Do the PV arrays affect yields? The findings of the APV-RESOLA project, conducted in Germany by the Fraunhofer Institute ISE in 2018 show that agrivoltaic installations are capable of achieving satisfactory agricultural production. Some crops are quite tolerant to shade and can adapt to a reduction in photosynthetically active radiation (the amount of light available for photosynthesis, i.e. situated in a range of wavelengths between 400 and 700 nanometres) without significant yield loss. The results therefore vary depending on the amount of shadow caused by the solar panels. As part of the APV-RESOLA project, an experimental field planted with potatoes (see figure on opposite page) was partially covered with solar panels, resulting in a 30% decrease in the annual amount of sunlight received. As a result, potato yield increased by 3%! The overall result can be expressed as a land equivalent ratio, in this case the LER is 186%, i.e. 103% potato efficiency compared to the reference yield for the same area and 83% relative photovoltaic production efficiency. Whereas potatoes seem to benefit from shade, this is not the case for all plants. In the same conditions, clover production decreased by 8% illustrating that the choice of crop type is crucial!
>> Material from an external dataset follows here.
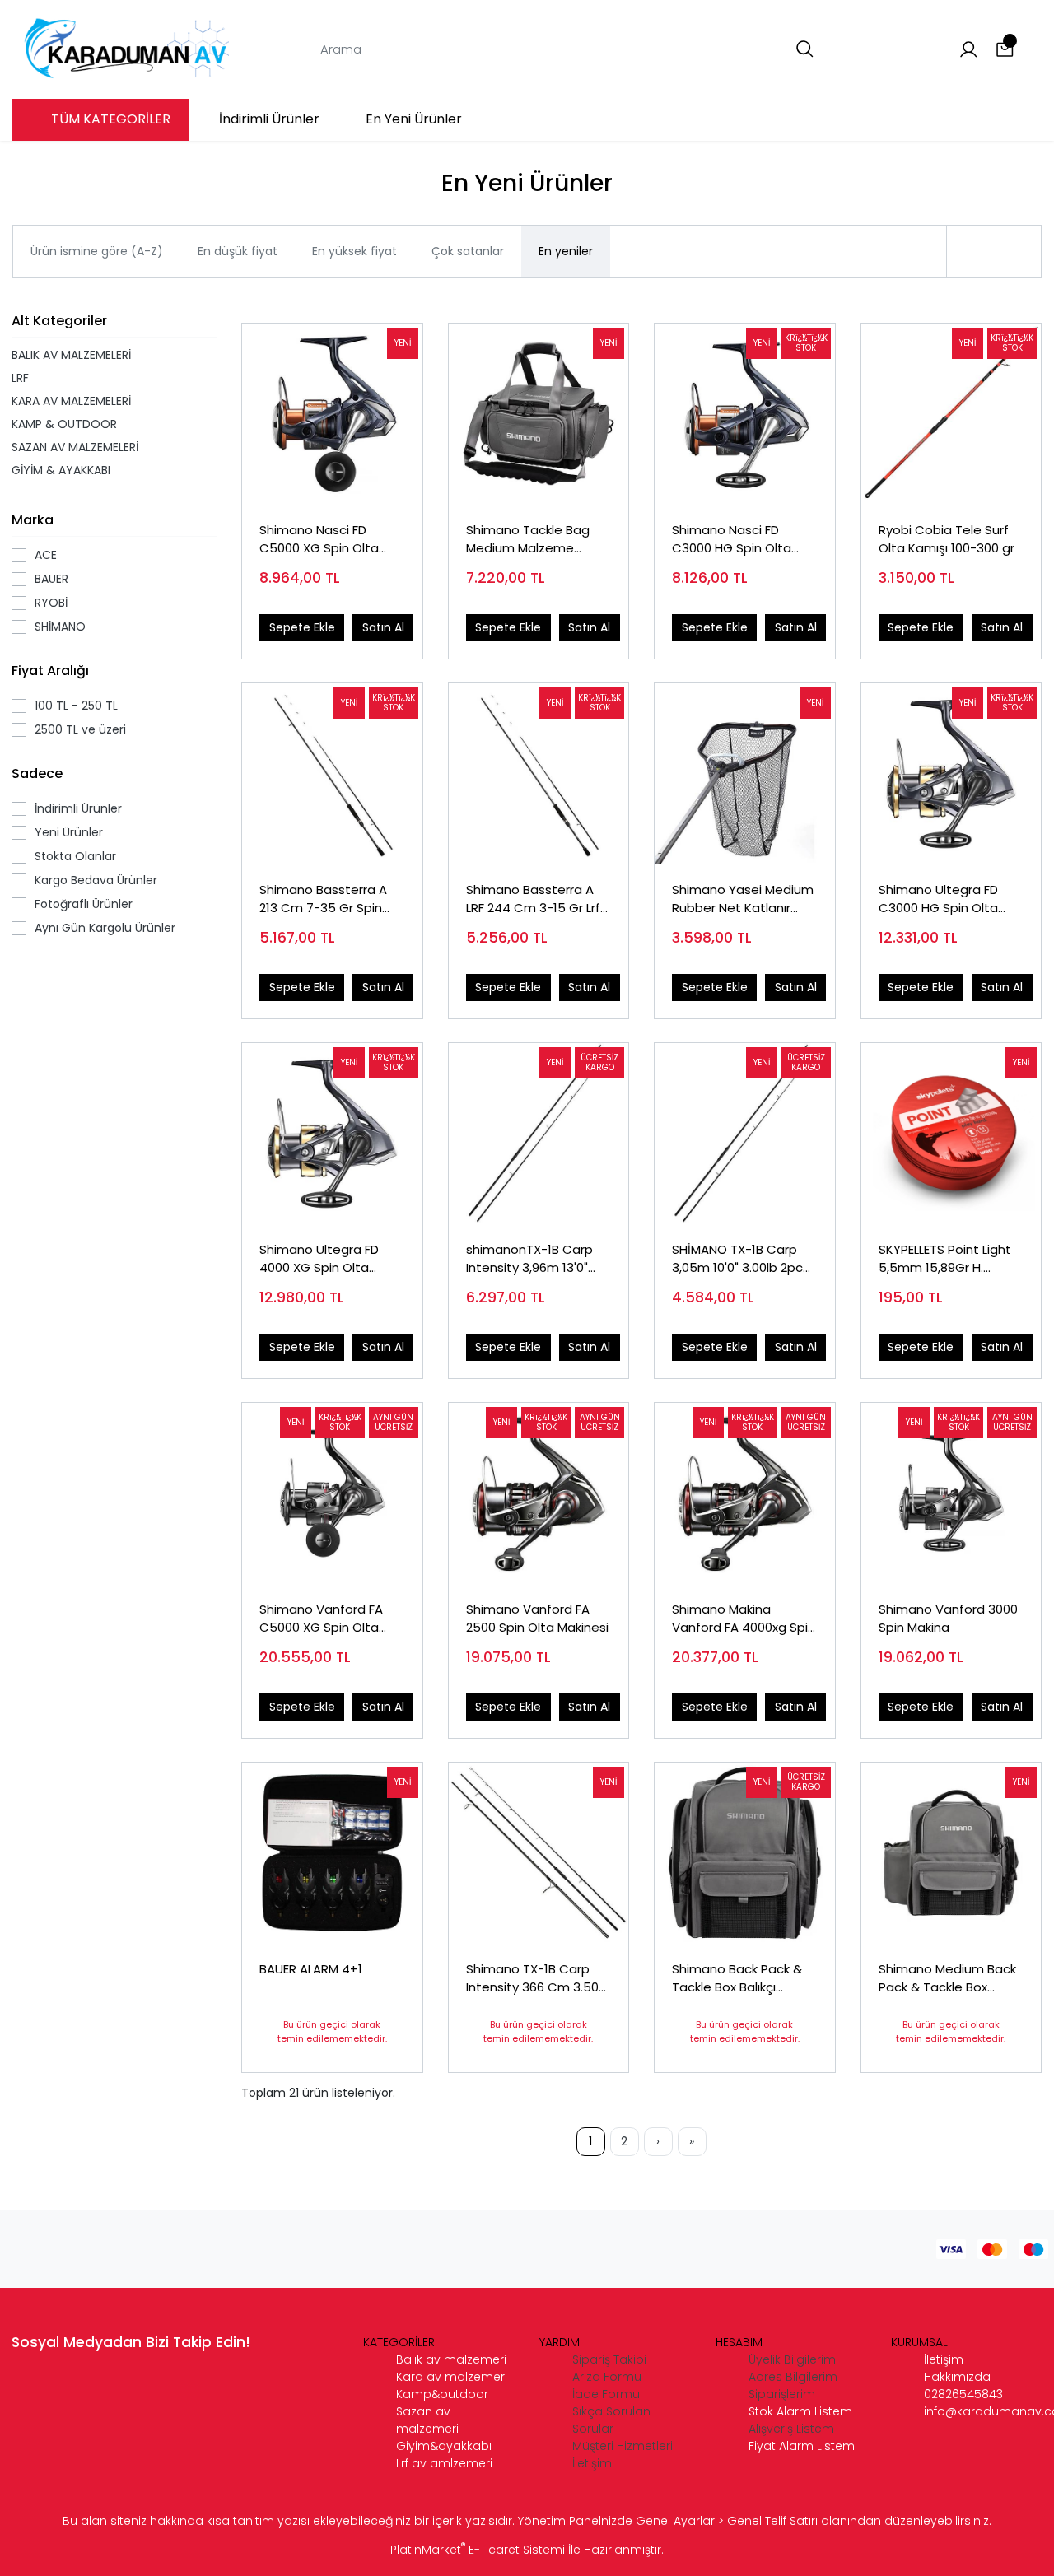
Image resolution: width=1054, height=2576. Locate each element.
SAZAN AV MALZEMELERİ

The synergies between agriculture and photovoltaics go far beyond crops and energy efficiency. Solar farms can benefit local biodiversity, whilst creating a habitat that is vital to the survival of pollinators. In the United States for example, ENGIE NORAM has planted local plant species on its solar farms and joined forces with various stakeholders, such as the National Renewable Energy Laboratory (NREL) in Colorado and the University of Minnesota Bee Lab, to create habitats for pollinators including bees, as well as to support biodiversity on a national level. One particular example is the InSPIRE project through which the NREL is trying to quantify the environmental and economic benefits of planting native and other beneficial vegetation at solar sites.
Another example is a project under development in Hawaii in which ENGIE has joined forces with Agicon LLC to identify possible synergies between photovoltaics and agriculture. One of its recommendations is to use an indigenous nativeshrub, the Psydrax odorata as a windbreak.
In France, ENGIE Green has also developed five solar projects that integrate beehives and flowering plants as a way of supporting biodiversity.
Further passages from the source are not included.